** INPUT follows **

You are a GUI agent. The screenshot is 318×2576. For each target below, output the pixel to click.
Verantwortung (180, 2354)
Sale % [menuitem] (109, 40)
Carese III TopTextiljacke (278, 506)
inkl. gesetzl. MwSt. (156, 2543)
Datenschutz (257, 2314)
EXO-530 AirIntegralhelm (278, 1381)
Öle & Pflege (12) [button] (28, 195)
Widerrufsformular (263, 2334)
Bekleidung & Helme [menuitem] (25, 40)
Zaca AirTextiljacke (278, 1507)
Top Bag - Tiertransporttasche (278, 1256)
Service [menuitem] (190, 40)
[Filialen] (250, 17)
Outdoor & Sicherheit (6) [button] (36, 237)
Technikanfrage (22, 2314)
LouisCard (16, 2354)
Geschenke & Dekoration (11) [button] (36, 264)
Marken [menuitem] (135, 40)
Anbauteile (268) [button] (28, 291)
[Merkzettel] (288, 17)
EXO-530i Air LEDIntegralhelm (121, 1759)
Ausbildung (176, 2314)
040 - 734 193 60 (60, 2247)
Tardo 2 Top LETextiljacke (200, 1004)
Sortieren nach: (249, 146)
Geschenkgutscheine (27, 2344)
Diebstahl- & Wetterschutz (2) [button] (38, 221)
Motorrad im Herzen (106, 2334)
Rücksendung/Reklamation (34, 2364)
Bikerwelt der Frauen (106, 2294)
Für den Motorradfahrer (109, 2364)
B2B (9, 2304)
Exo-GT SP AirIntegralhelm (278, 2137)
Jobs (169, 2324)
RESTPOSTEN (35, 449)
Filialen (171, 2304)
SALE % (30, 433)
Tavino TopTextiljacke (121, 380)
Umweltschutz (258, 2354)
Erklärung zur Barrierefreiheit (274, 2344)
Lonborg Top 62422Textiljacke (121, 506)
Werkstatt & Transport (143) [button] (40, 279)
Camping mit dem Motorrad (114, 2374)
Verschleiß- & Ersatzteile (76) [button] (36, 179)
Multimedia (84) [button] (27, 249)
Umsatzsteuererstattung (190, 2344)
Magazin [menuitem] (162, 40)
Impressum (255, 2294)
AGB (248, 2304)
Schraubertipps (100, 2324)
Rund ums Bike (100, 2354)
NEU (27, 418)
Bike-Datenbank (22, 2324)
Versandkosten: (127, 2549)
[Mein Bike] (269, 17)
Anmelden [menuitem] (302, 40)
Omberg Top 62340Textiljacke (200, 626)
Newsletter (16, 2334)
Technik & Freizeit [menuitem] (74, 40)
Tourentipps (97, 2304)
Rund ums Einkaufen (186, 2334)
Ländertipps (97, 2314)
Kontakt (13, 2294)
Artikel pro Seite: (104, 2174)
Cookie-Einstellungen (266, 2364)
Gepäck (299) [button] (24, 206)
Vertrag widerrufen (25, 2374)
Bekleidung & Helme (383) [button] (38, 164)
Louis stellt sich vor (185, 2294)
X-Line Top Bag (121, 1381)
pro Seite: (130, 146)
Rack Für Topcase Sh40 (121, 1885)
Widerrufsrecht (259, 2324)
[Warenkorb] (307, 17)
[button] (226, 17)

** End of INPUT **

◆ THE PROBLEM
In the entries above, please find the line with "040 - 734 193 60 (60, 2247)" and the line with "Für den Motorradfahrer (109, 2364)", then write out exactly those two lines and every line between them, and nothing more.

◆ TASK RESULT
040 - 734 193 60 (60, 2247)
Tardo 2 Top LETextiljacke (200, 1004)
Sortieren nach: (249, 146)
Geschenkgutscheine (27, 2344)
Diebstahl- & Wetterschutz (2) [button] (38, 221)
Motorrad im Herzen (106, 2334)
Rücksendung/Reklamation (34, 2364)
Bikerwelt der Frauen (106, 2294)
Für den Motorradfahrer (109, 2364)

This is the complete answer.